> **TASK INSTRUCTIONS**
The answer should be every line below, repeated exactly, with the images left out.

> **RECORD SET**

-- Opening Marker --

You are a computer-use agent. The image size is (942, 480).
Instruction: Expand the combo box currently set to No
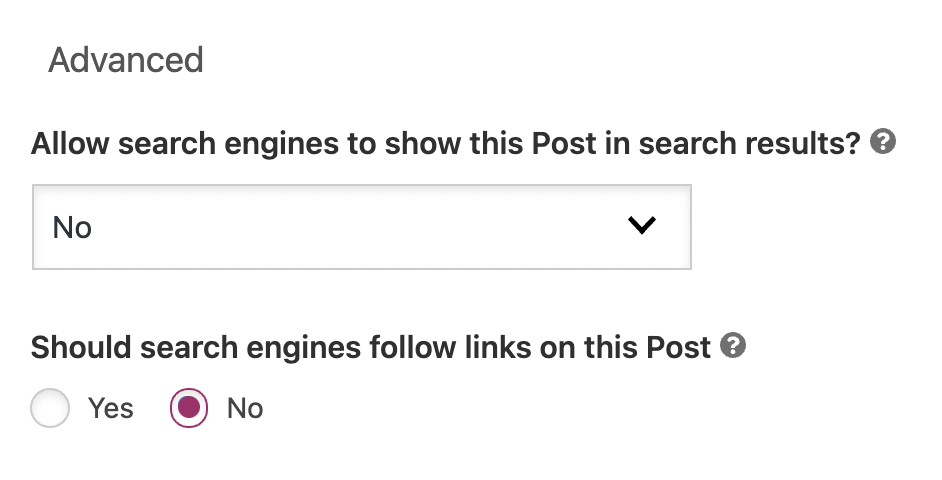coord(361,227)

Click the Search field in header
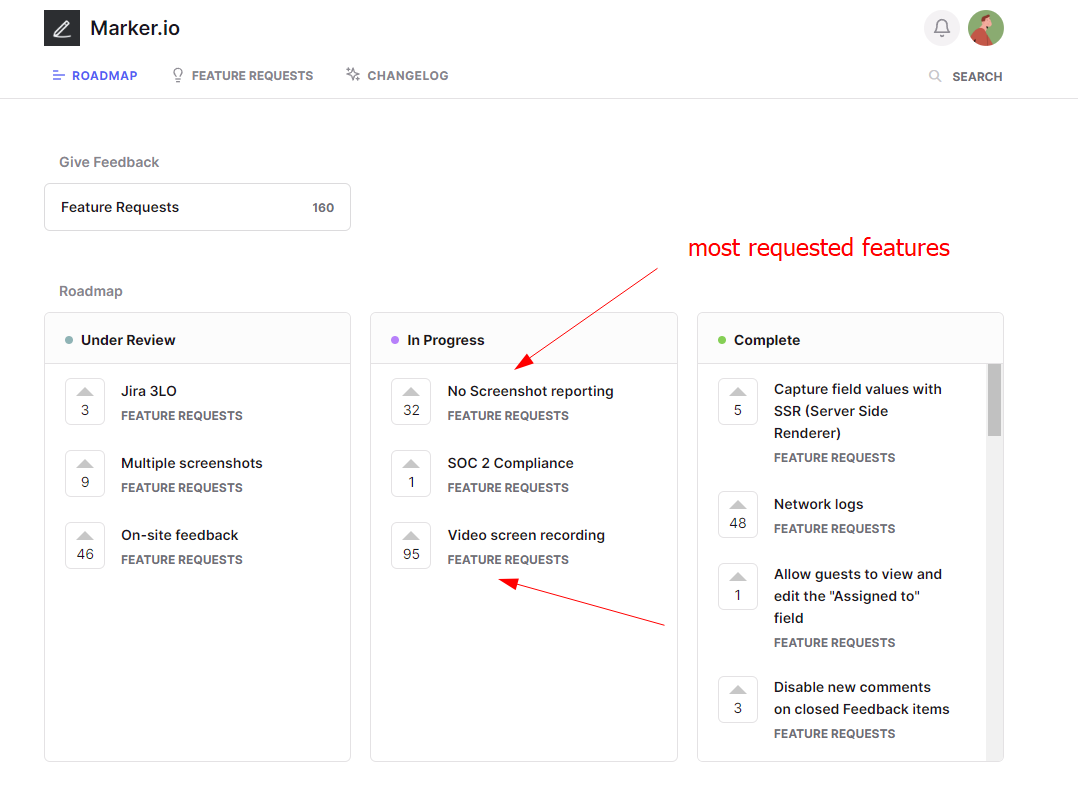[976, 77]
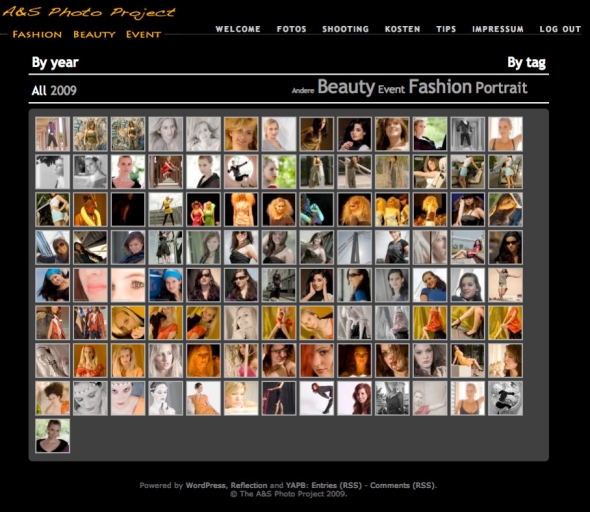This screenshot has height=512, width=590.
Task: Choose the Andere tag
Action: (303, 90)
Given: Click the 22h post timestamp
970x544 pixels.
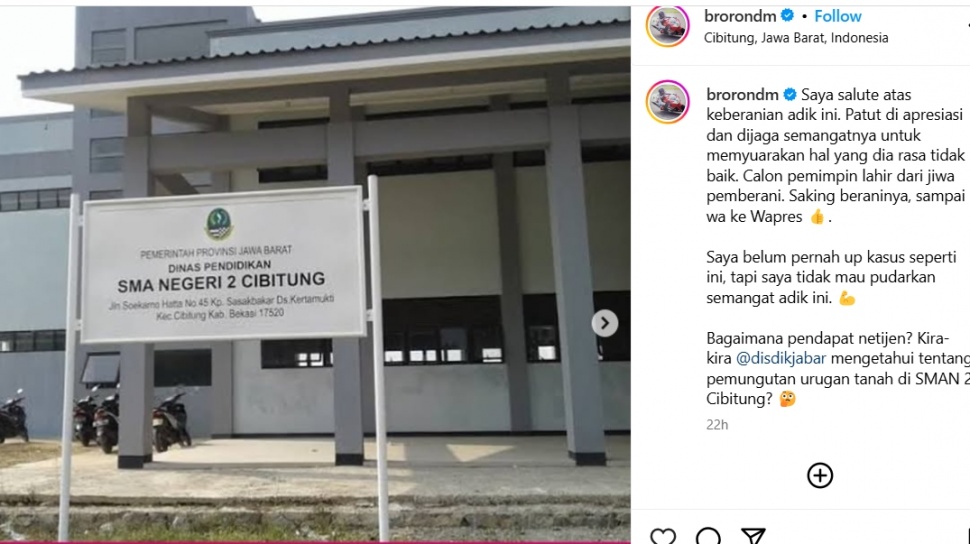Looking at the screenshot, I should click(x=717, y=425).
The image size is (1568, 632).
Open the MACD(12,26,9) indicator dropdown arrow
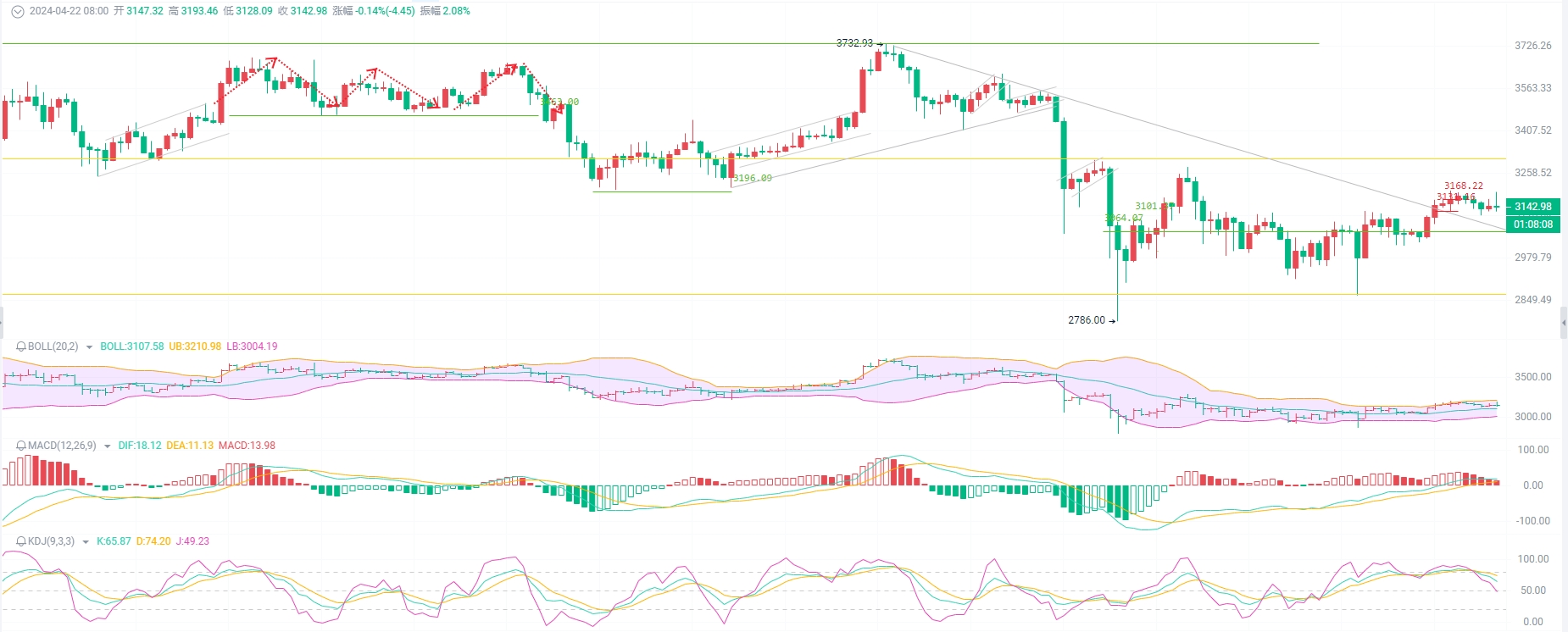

-- Closing Marker --

> **ANSWER TO THIS TASK**
You are a computer-use agent. The image size is (942, 480).
Instruction: Expand the combo box currently set to No
coord(361,227)

Click the Search field in header
[976, 77]
This screenshot has height=512, width=590.
Task: Choose the Andere tag
Action: (303, 90)
Given: Click the 22h post timestamp
970x544 pixels.
Looking at the screenshot, I should click(x=717, y=425).
The image size is (1568, 632).
Open the MACD(12,26,9) indicator dropdown arrow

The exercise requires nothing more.